With winter not wanting to quite let go of Cape Town yet, the southerly wind decided to blow yesterday’s rain clouds back for an encore and a few spits and spots fell on us as we set off down the jeep track. Being well prepared and hikers of longstanding, we all had rain gear, but it wasn’t long before it was being shed as the sun peeked out. Jackets were donned and doffed frequently along the way, providing additional upper body exercise to burn off a few more calories!
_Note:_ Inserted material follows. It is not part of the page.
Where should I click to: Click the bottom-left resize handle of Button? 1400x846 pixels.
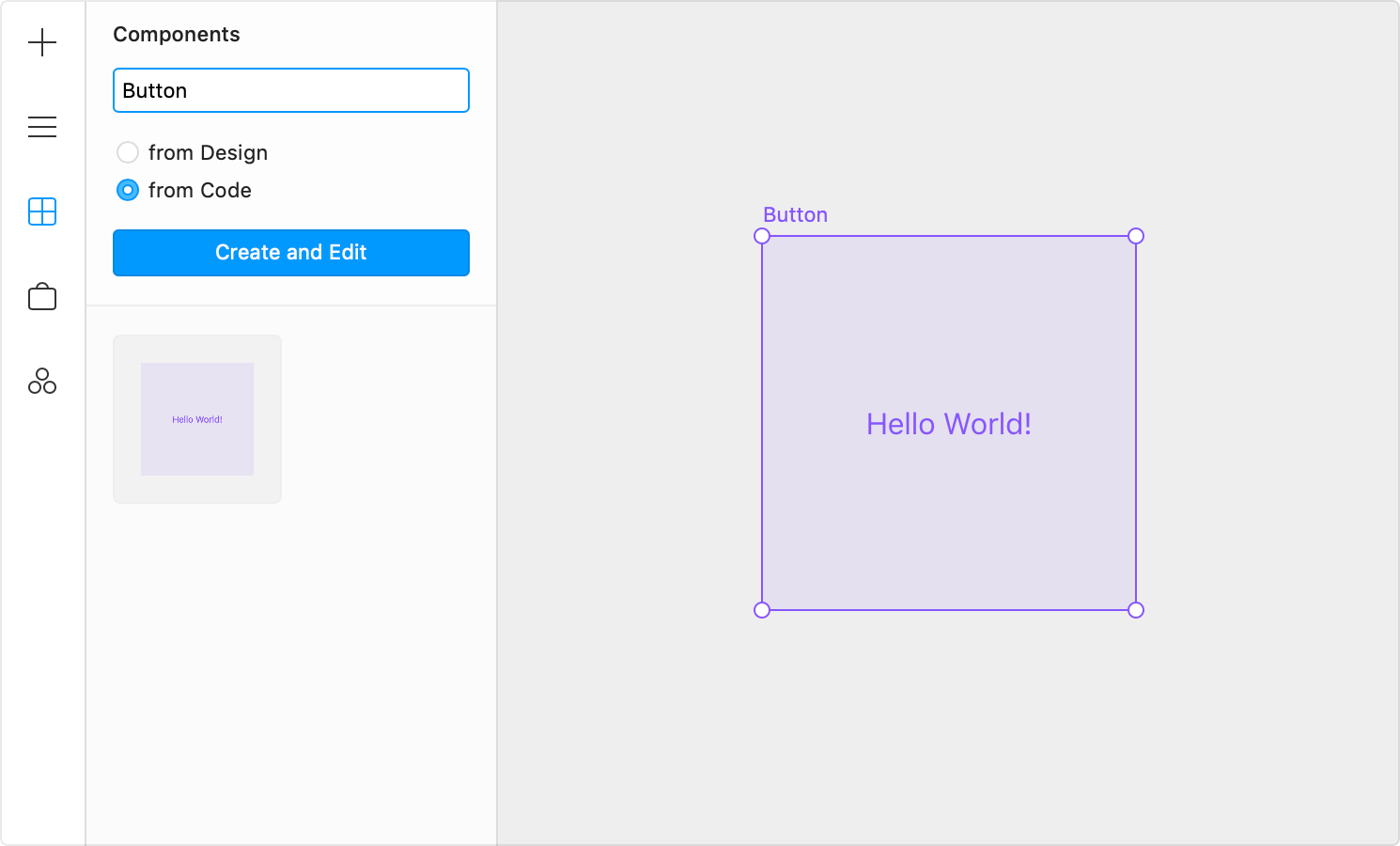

The streams are still tumbling down the slopes, being filled weekly by the consistent rains, and the Silvermine waterfall is a glorious sight as you round the bend where the path forks from the jeep track. We couldn’t take that route as it’s impossible to cross the river when in spate, so we continued along the track, pausing at the drift to enjoy the sound and sight of the stream gushing below, foaming at the edges on its inexorable journey to the sea. The track wound gradually downhill round the contours of the mountains, branching off at the 2km mark to become a narrow and sometimes rocky trail, with tall protea bushes (including mimetes and pincushions) on either side. The dense vegetation required a little concentration to ensure a steady footing, and pauses were necessary to enjoy the lovely views down towards the Atlantic Ocean and Long Beach. Sunbirds, Karoo prinias and a Southern Boubou could be heard from all over the valley and mountain slopes, but none came into view. We kept an eye out for snakes as they are starting to come out of winter rest, but none were seen or stepped on.
As we reached the lower slopes, it was alarming to see the extent of the infestation by invasive alien trees, choking the proteas as they struggle to reach above them and fast losing the battle. Hopefully the authorities will set a programme in motion to attend to their removal and control of re-growth, to restore the natural beauty of the valley. The path became quite sandy in the valley, the ferrous oxide staining it red as the Kalahari dunes – quite interesting to note the varying geology of the Peninsula on these hikes, with most of the sand being finely weathered quartz and pale.
At the end of the hike we passed the ruins of the buildings used to house miners and gunpowder in the days when it was thought that silver would be found in the area. None was found, and all that remains are a few tumbled stone walls, ancient oaks and a dangerous network of tunnels that have formed sinkholes. Such is Man’s legacy.